University of Hyderabad, Department of Plant Sciences has been an active part in an international consortium supported by the European Union (EU). Research group of Prof. Appa Rao Podile, a senior faculty member in the Department of Plant Sciences and currently the Vice Chancellor of the University of Hyderabad has been one among the eight academic partners, along with 14 others (big or small/medium enterprises) of this international consortium to work on “NanoBioEngineering of BioInspired BioPolymers” – in short referred to as “Nano3Bio”.

While the oil is slowly but surely running out, renewable resources are becoming increasing important. The biological production of raw materials has to play an even greater role to meet the needs in an environmentally friendly-manner. Nano3Bio attempted to address this challenge to some extent. The goal of the consortium was the biotechnological production of chitosans, which are used as raw materials for medicine, agriculture, water treatment, cosmetics, paper and textile industries as well as many other fields of application.

To tap this potential, the European Commission supported the research project “Nano3Bio” with a total of almost 9 million Euros (approximately Rs. 75 crores) for four years that started in October 2013 ending on 30thSept. 2017. Prof. Bruno M. Moerschbacher successfully led the consortium as project coordinator for the past four years. In addition to University of Hyderabad, India, research institutes as well as companies from Belgium, Denmark, France, Germany, The Netherlands, Spain and Sweden were involved. The partners of the consortium met in School of Life Sciences for the past two days for their final general assembly meeting during 18th and 19th September. The consortium planned to announce its achievements through a day long dissemination meeting on 20th September 2017 at Savitribai Phule Auditorium, University of Hyderabad.

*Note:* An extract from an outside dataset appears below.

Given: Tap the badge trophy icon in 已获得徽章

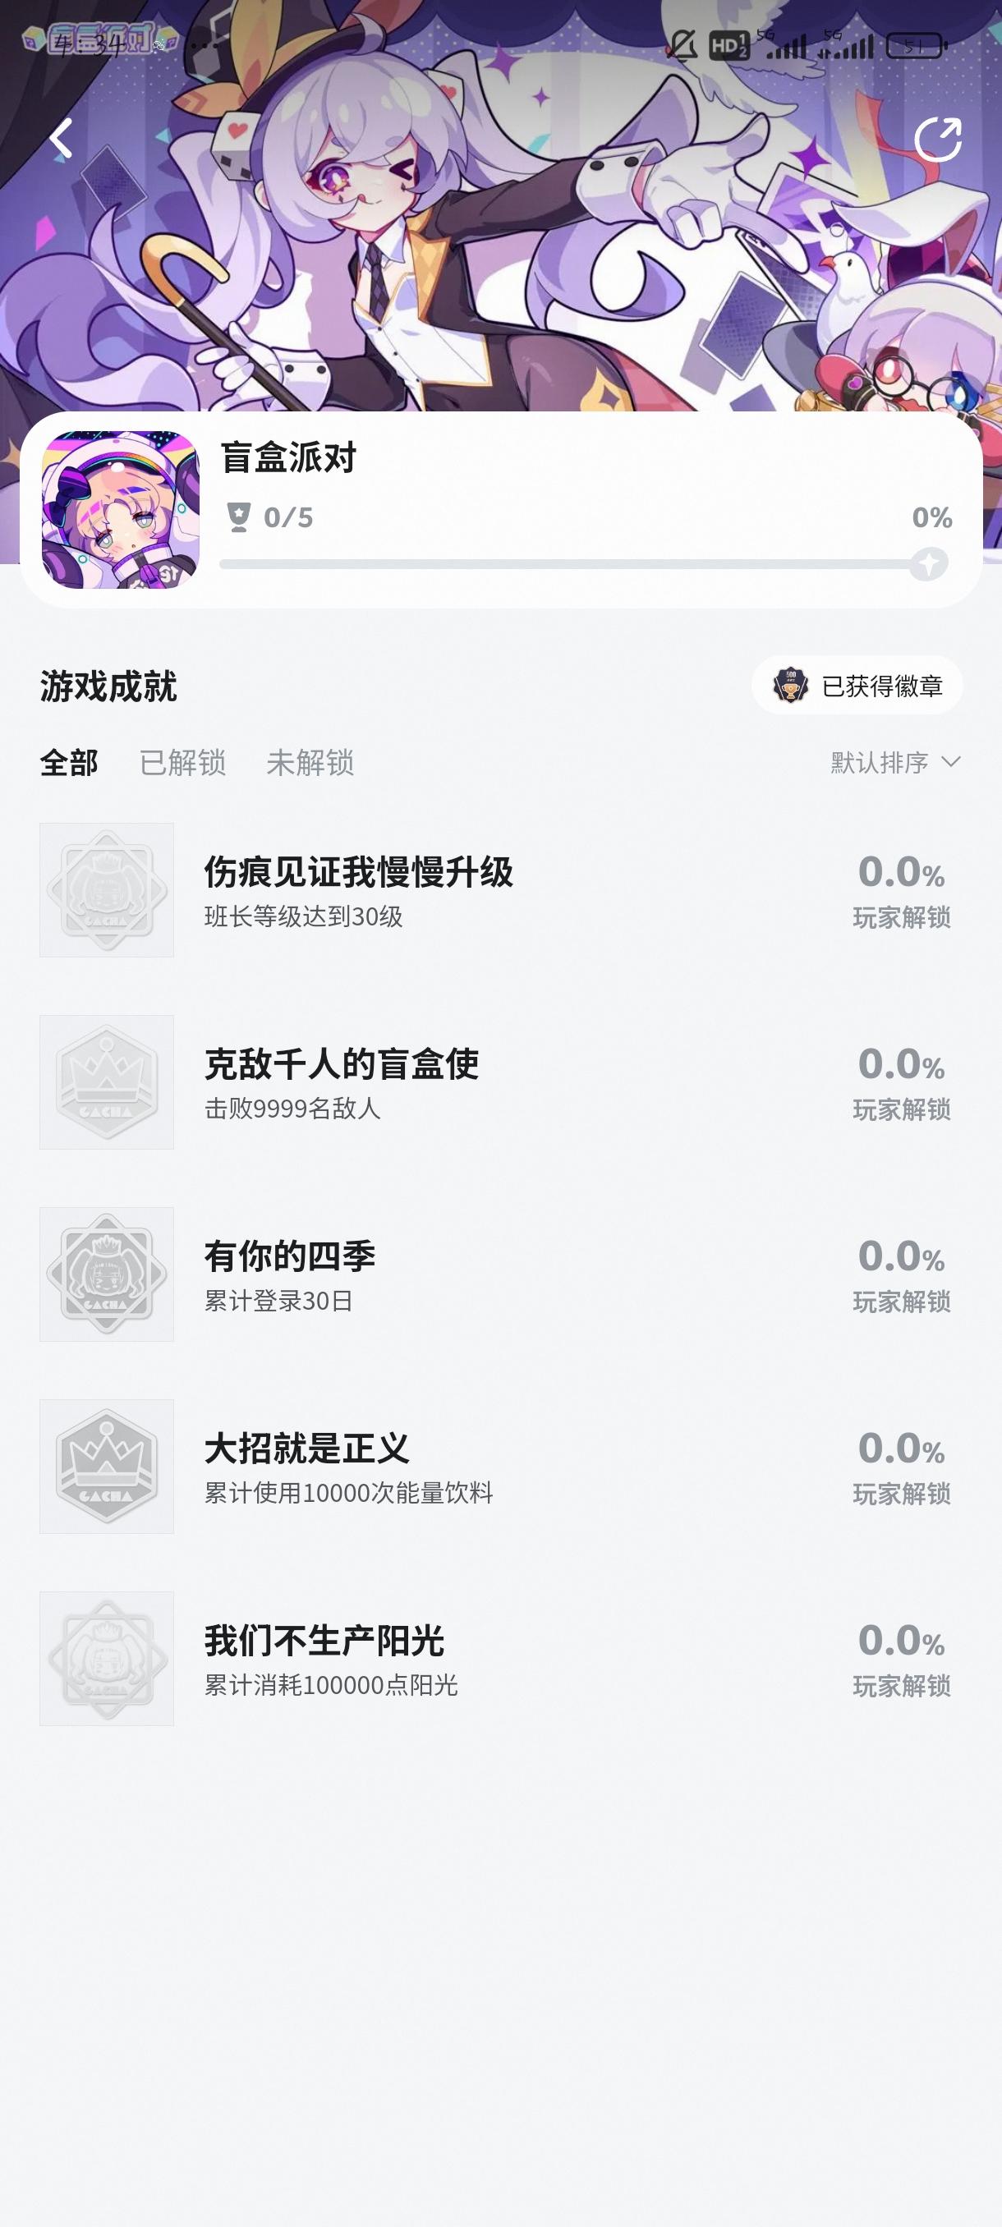Looking at the screenshot, I should pos(790,686).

The biotechnological quality of chitosans is at least as diverse as their applications. For example, one specific chitosan is suitable for finishing seeds to protect them pests and diseases, and to yield richer harvests. Another one is acting as anti-microbial, film-forming agent in spray plaster accelerating scar-free wound healing. In medical applications, specific chitosans can ensure the transport of drugs to their target sites, e.g. in the brain or in cancer cells. Furthermore, the researchers assume that many other fields of application will be found in which a specific chitosan can replace or support other substances. For many applications, this is a highly promising prospect since one of the good qualities of chitosans lies in the fact that they are well tolerated by the human body and easily biodegradable in the environment.